The Florida Supreme Court order imposing the suspension also requires Mary Alice Gwynn to pay $21,000 to cover the cost of the disciplinary proceedings, reports the Palm Beach Post.

The newspaper article doesn’t include any comment from Gwynn or her counsel.

Although a referee recommended a 90-day suspension, the supreme court in an opinion (PDF) yesterday suspended Gwynn for 91 days. The one extra day will require her to apply for readmission and prove her fitness to practice, the newspaper points out.

In addition to filing frivolous motions in federal bankruptcy court, in contravention of the best interest of her clients in routine cases, Gwynn continued to do so even after she no longer represented parties in bankruptcy cases, the Florida Supreme Court says in its opinion.

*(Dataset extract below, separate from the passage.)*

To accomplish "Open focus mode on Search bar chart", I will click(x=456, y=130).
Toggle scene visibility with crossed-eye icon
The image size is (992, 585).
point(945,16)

Noting that the referee had found Gwynn’s misconduct in a bankruptcy case to be “intentional, serious and repeated, despite and in defiance of warnings issued to her, and sanctions imposed against her, by a sitting federal judge,” and that he had found her guilty of 15 rule violations, including not only making frivolous claims but making false statements, the court held that the “obvious seriousness” of the misconduct warranted a 91-day suspension.

The court also found that the referee in the disciplinary case against Gwynn did not abuse his discretion by quashing her effort to subpoena a federal bankruptcy judge for a deposition in the ethics matter.